According to statistics, ninety percent of people who take a cruise, go back. There’s a reason for such a high return rate. Because Disney cruises are awesome!! Now, I fully recognize that a cruise may not be the best vacation for every person on the face of the planet, but I don’t want anyone trying to avoid a cruise because of a misconception. So, let me try to debunk some myths right here and now about Disney cruises.

1. It’s Too Expensive – Of course, “too” is relative. What’s “too” much for one person is “not too bad” for someone else. The question should really be whether a Disney cruise is comparable to a similar vacation you might consider elsewhere. If you compare a Disney cruise to a Disney vacation, make sure you’re not comparing apples and oranges. First, remember how much is included on a Disney cruise because it’s really pretty all-inclusive. On a Disney cruise, you don’t have to individually purchase theme park tickets, a room to sleep in, or the Disney Dining Plan. Second, when you’re comparing costs of a Disney cruise to a theme park vacation, make sure you compare the cost of premium theme park tickets, deluxe hotel accommodations, and the Deluxe Dining Plan. So don’t get me wrong. I’m not saying a Disney cruise is cheap. I’m just saying it may not be as relatively expensive as you think. Right now two people can book a week long cruise in a verandah in September on the Disney Fantasy for about $2100. Two people in the least expensive deluxe resort (Disney’s Wilderness Lodge) for a week in September with free dining and 7 day base tickets would be over $3300. See what I mean?

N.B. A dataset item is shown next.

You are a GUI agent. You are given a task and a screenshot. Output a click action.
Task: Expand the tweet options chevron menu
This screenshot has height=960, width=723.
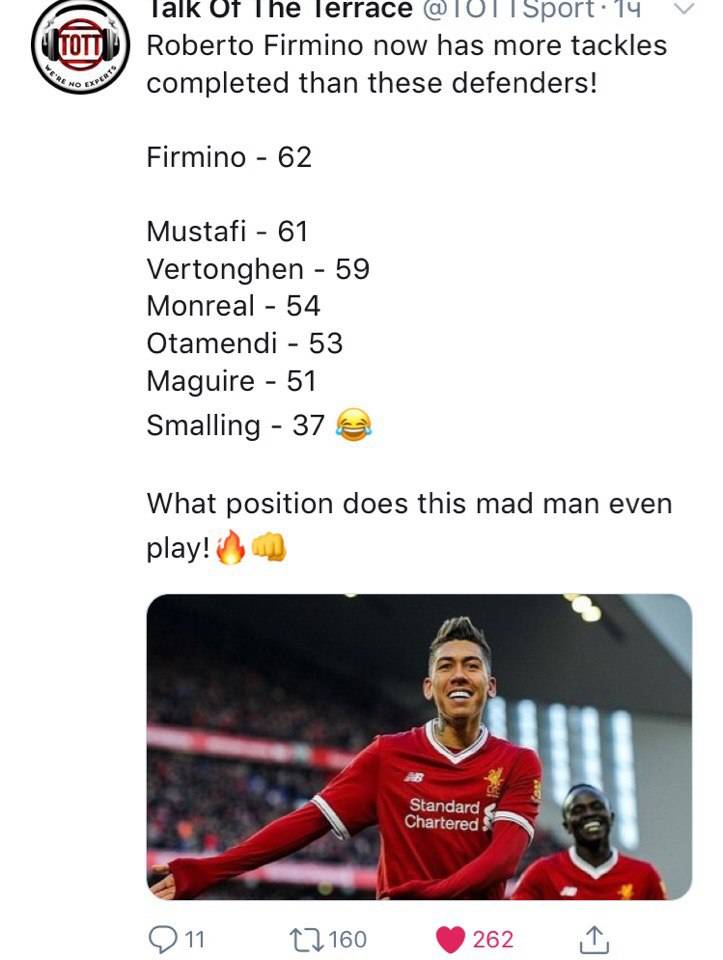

2. I’ll Get Bored? – Bored? Only if you want to. There are so many things to do on a Disney cruise. The ship is full of options like cooking classes, wine tastings, first run movies, animation classes, trivia contests, bingo, and Broadway quality shows (and I haven’t even mentioned the wonderful kids clubs for your kids). Or you can focus on health, fitness, and beauty by using the fitness center, the 1/3 mile running track, or the Spa. Every port is full of options as well. We’ve ridden camels in Tunisia, wandered the streets of Rome, ridden Segways in Malta, snorkeled with sea turtles in St. Thomas, kayaked in Ketchikan and zip lined in Skagway. Does any of that sound boring to you?

3. There Are a Bazillion Kids – Several cruise lines have the reputation of being full of older people, but Disney has the reputation of being all kids all the time. Are there a lot of kids on a Disney cruise? Absolutely (but depending on what time of year you go and your cruise’s itinerary, there could be relatively few). Disney cruises are paradise for kids. But here’s the good news if you want some time to escape the kiddos—adult-only areas! Disney has created several adult-only areas onboard every ship. There are adult-only pools so you can swim without the fear of an errant child’s foot in your face or a giant splash getting your hair wet that you spent so much time on that morning and really didn’t want to have to redo (I speak from personal experience)! The night clubs turn into adult-only spaces at night with adult shows, dance parties, and games. On Disney’s private island–Castaway Cay–the adults even have their own beach and restaurant. Odds are your own kids won’t even miss you because they’ll be too busy enjoying all the activities just for them. And, if you don’t have kids, I can tell you from firsthand experience that my husband and I have cruised sans kiddos with friends (also sans kiddos) and we had a glorious time!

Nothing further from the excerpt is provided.